Verrà la morte apposta per portarti a letto

marilina creatura, idea, folletto,

la sgamberanno pochi spacchi netti

cavalcherà dispetti e spazzatura

scritta sarà dai nostri intelligenti

per tutti a farsi le note domande: " che avrà

nella fessura interna – quella sanguina! – altra

commessura?"

Alla simbiosi! Al ratto! Al miciomiao!

Casalinga casalinga piangi la mamma

che, non come queste, resti casa e pianga

sulle tue cattive compagnie.

Averle io…ma le ho avute, perdio! Se

l’elenco dei miei dissapori, e i miei diari

e i suoi non fossero porcellari, dì, volgari.

Se non li elencassi come muta sugna

li svinerei, li svinerei, a toni, senti, rari.

E ne farei concime per le vigne.

G. I. Gurdjeff

So più di te, mi senti?, che è civile

e cos’è il sogno accartocciato sul sentiero

le dieci lingue del microcosmo esatto

e la radura di Tbilisi, ed ogni fatto

del cuore-nebbia per cui si è poi scandito

del cuore-stagno dove non si è trovato

del cuore-mona che l’orca straripa, viva

e del cuore-mandria-ossatura che procura

e stiva.

 

5 thoughts on “

  1. silvia e i botti di capodanno.

    fantastica, da rimanere a bocca aperta fino a che va via la corrente al pc. e anche dopo, stella.

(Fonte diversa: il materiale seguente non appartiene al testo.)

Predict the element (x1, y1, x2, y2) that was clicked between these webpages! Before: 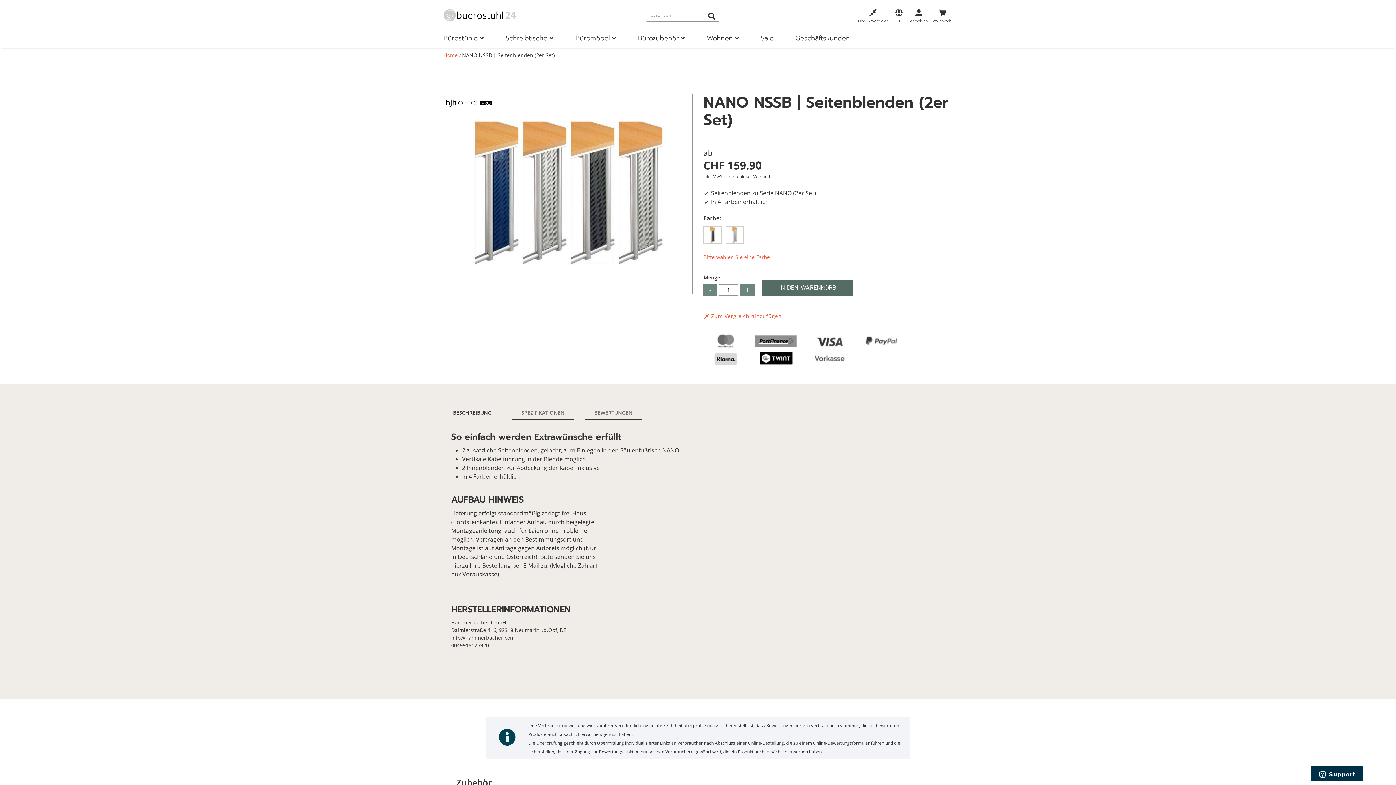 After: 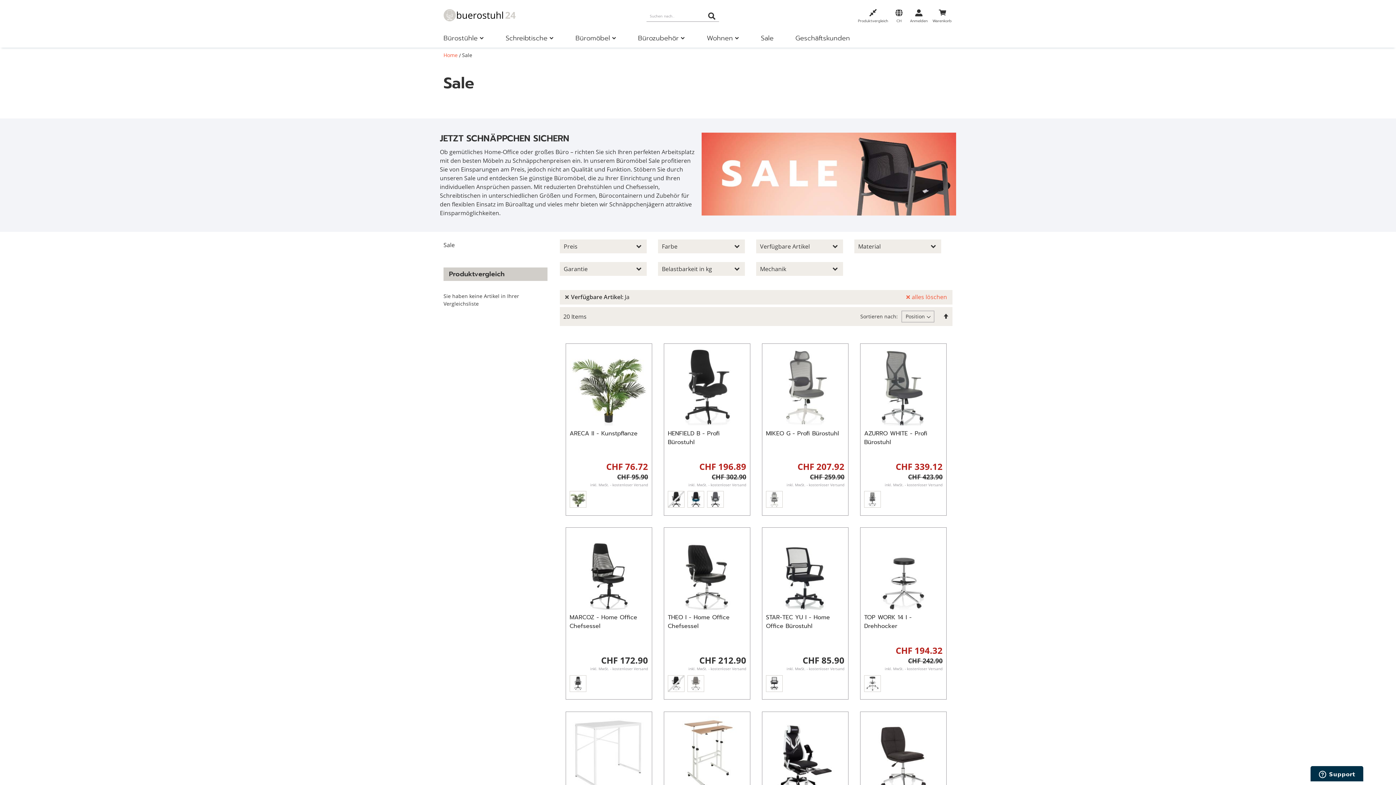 Action: label: Sale bbox: (761, 33, 773, 45)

  2. sei la prima che ho aperto oggi, come si apre un libro a cui si tiene, il primo d’anno, ma sullo scrittoio che fa da comodino. Auguri, Silvia, che sei fitta fitta e tocchi lì, fra i non dovuti e solidali, come si deve.

  3. Porca paletta! Silvia, accidenti a te. Devi avvertire, ché un sensibile può rimanere folgorato. Fortunatamente sono una vecchia pellaccia. E comunque, accidenti a te. Mi si sono piegate le ginocchia, mi si sono.

    Sei abilissima, accidenti a te! Cioè volevo dire: il cielo ti benedica.

  4. Ringrazio. E grazie Roberto, in parti-colare, è troppa la stima. Sono triste oggi, temo di ripetermi, ma è così, ecco, è un po’ portarla a voi, so, ma ma ma…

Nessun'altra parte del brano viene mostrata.